Scientific Guidance on Animal Welfare Practices
Animal welfare guidelines, standards and audits are developed with scientific guidance from veterinarians, animal scientists, agricultural engineers and animal well-being experts.
Temple Grandin of Colorado State University worked closely with beef packing plants to develop best practices for proper handling practices. Dr. Grandin also taught facility managers how to conduct regular internal audits of plant. The American Meat Institute, which represents packing plants, reports that more than 90 percent of its members administer these self audits.
The National Animal Health Monitoring System (NAHMS) tracks industry trends, identifies opportunities for improvement and detects emerging problems. NAHMS information about animal health and welfare is available through the Center for Animal Health Monitoring (http://www.aphis.usda.gov/vs/ceah/ncahs/index.htm
Humane Handling Throughout the Production Process
Beef producers work with every segment in the production chain to ensure proper animal care continues after cattle leave the farm or ranch. For example, the educational “Focal Point” DVD encourages livestock market owners and operators to apply BQA principals in their facilities. More than 1,200 auction market operators received the DVD, which demonstrates best practices for facility design and handling techniques.
Cattle transporters play a critical role in the health and welfare of cattle by delivering cattle safely to their destination. BQA’s Master Cattle Transporter Training (TBQA) program ensures proper management of weak or injured cattle, handling, loading and unloading and transportation during hot or cold weather. The National Trucking Association encourages its members to comply with these guidelines.

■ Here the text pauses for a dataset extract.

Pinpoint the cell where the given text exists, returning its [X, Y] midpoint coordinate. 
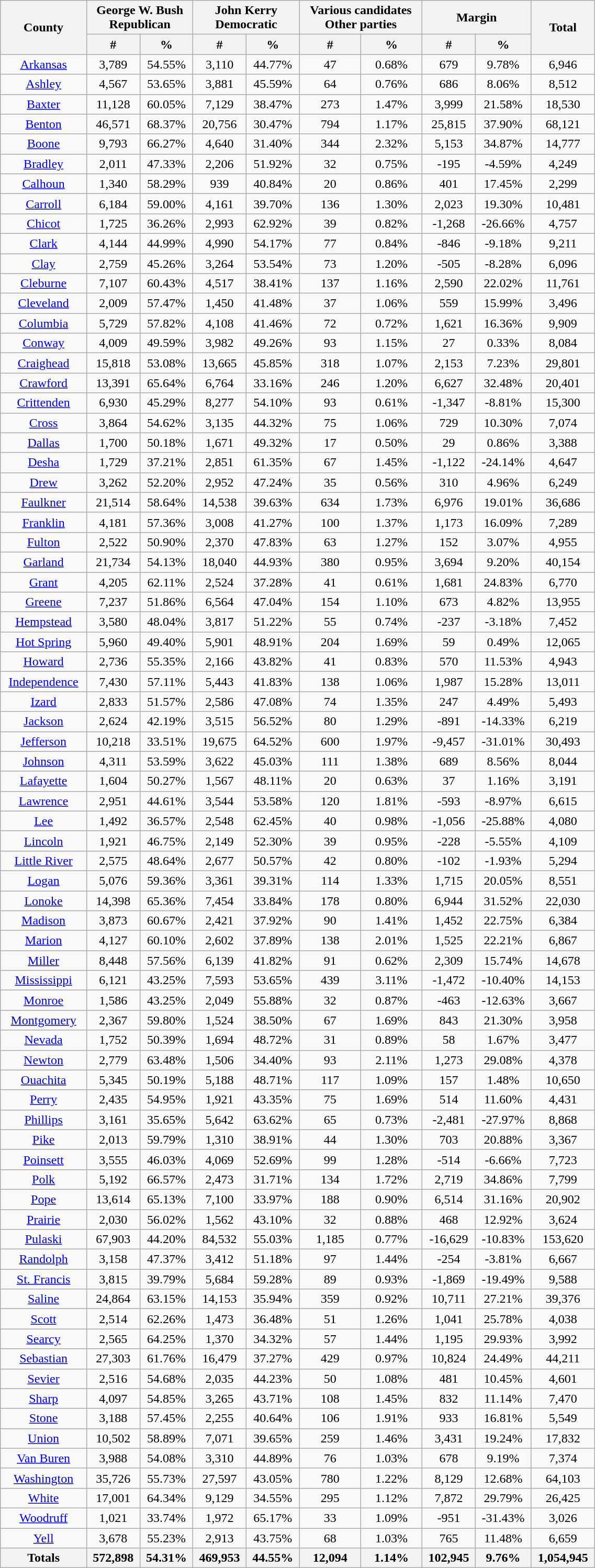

The meat packing process has evolved over the years, based on the latest scientific research, to ensure both humane animal treatment and food safety. The Humane Slaughter Act of 1958 dictates strict animal handling and slaughtering standards for packing plants. Those standards are monitored by thousands of federal meat inspectors nationwide and include:
All animals must have access to water. Those kept overnight must have plenty of room to lie down, and animals kept longer than 24 hours must also have access to feed.
Handling and moving cattle through chutes and pens must not cause stress.
Livestock must be rendered insensible to pain prior to slaughter.